[Reading text]:
Committee on Mission Responsibility Through Investment reviews scores at March meeting

by Rich Copley | Presbyterian News Service

The Rev. Dr. Kerri Allen addresses the 223rd General Assembly of the Presbyterian Church (U.S.A.) in St. Louis on Friday, June 22, 2018. Allen chairs the Mission Responsibility Through Investment (MRTI) Board. (Photo by Michael Whitman)

LEXINGTON, Kentucky — In response to a directive from the 222nd General Assembly, in 2017 the Presbyterian Committee on Mission Responsibility Through Investment (MRTI) established a set of guideline metrics to evaluate companies the committee was engaging with according to General Assembly policy on environmental, social and governance (ESG) issues.

The aim was to evaluate companies over time, and at its March meeting, the Committee took its first look at the metrics since the 224th General Assembly held last June. That GA was set to vote on the committee’s recommendation that three companies be placed on the assembly’s divestment/proscription list as they fell into the lowest category, red, of the guideline metrics.

But with GA taking place in an abbreviated, virtual format due to the COVID-19 pandemic, action on those recommendations was deferred to General Assembly 225, set for the summer of 2022 in Louisville, Kentucky.

“At the 224th General Assembly, MRTI recommended the Assembly approve adding ExxonMobil, Marathon Petroleum, and Valero Energy to the General Assembly Divestment/ Proscription list because they are the lowest-scoring companies falling in the red,” said the Rev. Dr. Kerri Allen, MRTI Chair. “The latest scores show little improvement among those three companies and Phillips 66 score decreased to the red category as well.”

MRTI voted to approve the latest round of scores at its March 15 meeting.

[Source data]:
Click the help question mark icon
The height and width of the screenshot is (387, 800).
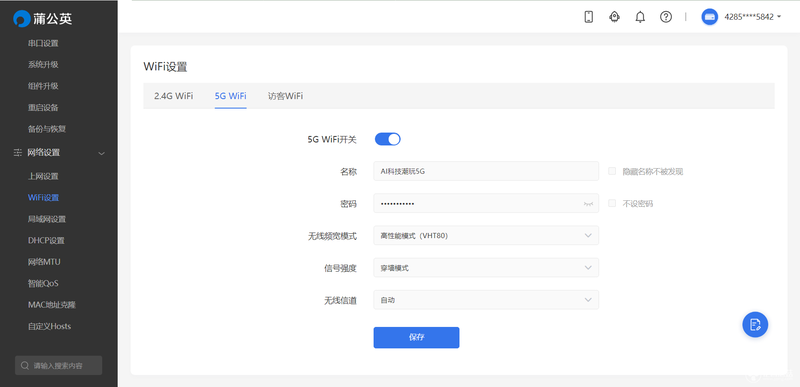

[What to do]:
**1)** Answer these questions using the article on the MRTI investment scores.
(a) In what year did MRTI establish its guideline metrics?
(b) Which General Assembly was action on the recommendations deferred to, and when and where was it set to take place?
(c) Which company's score fell into the red category in the latest scores?
**2)** From the article on the MRTI investment scores, quote the passage that starts with the words containing "LEXINGTON, Kentucky —" and ends with "governance (ESG) issues.".

[Per-task outputs]:
**1)**
(a) 2017
(b) General Assembly 225, set for the summer of 2022 in Louisville, Kentucky
(c) Phillips 66

**2)**
LEXINGTON, Kentucky — In response to a directive from the 222nd General Assembly, in 2017 the Presbyterian Committee on Mission Responsibility Through Investment (MRTI) established a set of guideline metrics to evaluate companies the committee was engaging with according to General Assembly policy on environmental, social and governance (ESG) issues.